In Iran, the confirmed death toll climbed on Monday by four to 12 — the highest number for any country outside China.

There were also concerns the situation in Iran may be worse than officially acknowledged, with the semi-official ILNA news agency quoting a local lawmaker in hard-hit Qom as saying 50 people had died there.

The Iranian government denied the report, and pledged transparency.

Even so, authorities have only reported 64 infections in Iran, an unusually small number that would mean an extremely high mortality rate.

In China, 2,592 people have died out of 77,000 infections.

South Korea has also seen a rapid rise in infections since a cluster sprouted in a religious sect in the southern city of Daegu last week.

More than 200 infections and two more deaths were reported in South Korea on Monday, bringing the total cases to more than 830 — by far the most outside China.

Eight people have died from the virus there, and President Moon Jae-in over the weekend raised the country’s virus alert to the highest “red” level.

As part of the containment efforts, school holidays were extended nationally while the 2.5 million people of Daegu were told to remain indoors.

Authorities in Hong Kong announced that from Tuesday it would not allow arrivals from South Korea other than returning residents.

Mongolia earlier announced it would not allow flights from South Korea to land.

 

Football, fashion curbed 

 

Fears were also growing in Europe, with Italy reporting two more deaths on Monday, bringing the total to five.

More than 200 people have been infected there, and several Serie A football games were postponed over the weekend.

The famed Venice Carnival was also cut short, and some Milan Fashion Week runway shows were cancelled.

More than 50,000 people in about a dozen northern Italian towns have been told to stay home, and police set up checkpoints to enforce a blockade.

Prime Minister Giuseppe Conte has said that residents could face weeks of lockdown.

 

Economic toll 

 

The virus is taking an increasingly heavy toll on the global economy, with many factories in China closed or subdued due to the quarantines.

The International Monetary Fund warned Sunday that the epidemic was putting a “fragile” global economic recovery at risk, while the White House said the shutdowns in China will have an impact on the United States.

China’s agenda-setting annual parliament meeting was on Monday postponed for the first time since the Cultural Revolution in the 1960s.

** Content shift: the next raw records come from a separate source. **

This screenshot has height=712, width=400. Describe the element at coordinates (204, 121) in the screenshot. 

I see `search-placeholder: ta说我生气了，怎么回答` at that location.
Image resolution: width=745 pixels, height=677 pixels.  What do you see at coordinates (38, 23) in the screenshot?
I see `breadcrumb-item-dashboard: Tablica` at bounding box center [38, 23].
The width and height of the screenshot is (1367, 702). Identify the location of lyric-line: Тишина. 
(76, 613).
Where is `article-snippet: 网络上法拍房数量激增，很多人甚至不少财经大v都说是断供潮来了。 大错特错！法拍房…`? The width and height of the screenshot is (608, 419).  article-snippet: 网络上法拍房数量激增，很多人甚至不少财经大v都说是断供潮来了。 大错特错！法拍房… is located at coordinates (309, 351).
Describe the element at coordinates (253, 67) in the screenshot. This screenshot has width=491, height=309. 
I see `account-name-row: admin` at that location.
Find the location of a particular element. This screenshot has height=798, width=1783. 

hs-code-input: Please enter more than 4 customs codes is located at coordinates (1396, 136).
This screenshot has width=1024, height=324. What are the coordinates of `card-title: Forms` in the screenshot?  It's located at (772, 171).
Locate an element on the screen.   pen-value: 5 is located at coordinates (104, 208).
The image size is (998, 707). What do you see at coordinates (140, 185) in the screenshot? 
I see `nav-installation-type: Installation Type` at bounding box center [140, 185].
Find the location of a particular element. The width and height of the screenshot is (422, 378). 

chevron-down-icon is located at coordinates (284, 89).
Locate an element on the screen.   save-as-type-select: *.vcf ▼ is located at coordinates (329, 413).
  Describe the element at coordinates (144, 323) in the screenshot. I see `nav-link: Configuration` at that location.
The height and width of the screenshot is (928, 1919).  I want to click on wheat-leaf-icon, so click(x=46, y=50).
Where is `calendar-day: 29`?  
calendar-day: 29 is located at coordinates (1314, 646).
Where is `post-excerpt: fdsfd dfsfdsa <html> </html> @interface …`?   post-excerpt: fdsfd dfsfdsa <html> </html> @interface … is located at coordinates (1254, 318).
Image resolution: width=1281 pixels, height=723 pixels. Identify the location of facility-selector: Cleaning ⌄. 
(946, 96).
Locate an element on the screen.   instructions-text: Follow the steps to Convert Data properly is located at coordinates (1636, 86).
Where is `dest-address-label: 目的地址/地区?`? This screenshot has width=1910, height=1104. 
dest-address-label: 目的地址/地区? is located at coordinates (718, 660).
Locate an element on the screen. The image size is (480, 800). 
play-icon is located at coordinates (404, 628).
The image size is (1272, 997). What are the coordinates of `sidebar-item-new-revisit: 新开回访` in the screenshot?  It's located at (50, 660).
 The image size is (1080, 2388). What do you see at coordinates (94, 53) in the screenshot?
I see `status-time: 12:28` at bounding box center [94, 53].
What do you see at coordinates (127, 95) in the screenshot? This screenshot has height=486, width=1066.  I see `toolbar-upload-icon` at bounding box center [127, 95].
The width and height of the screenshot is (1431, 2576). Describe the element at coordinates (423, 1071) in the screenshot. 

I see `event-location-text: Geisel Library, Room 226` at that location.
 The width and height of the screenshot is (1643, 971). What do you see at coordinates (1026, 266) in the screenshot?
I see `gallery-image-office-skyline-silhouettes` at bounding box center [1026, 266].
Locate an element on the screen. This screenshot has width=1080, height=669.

Bruce Aylward, leader of a joint WHO-China mission of experts, praised China’s containment measures, telling reporters in Beijing they had likely prevented hundreds of thousands of infections, but it was time to start lifting some of the restrictions.

“Obviously they want to get society back to a more normal semblance of what probably is the new normal, because this virus may be around... for months,” Aylward said.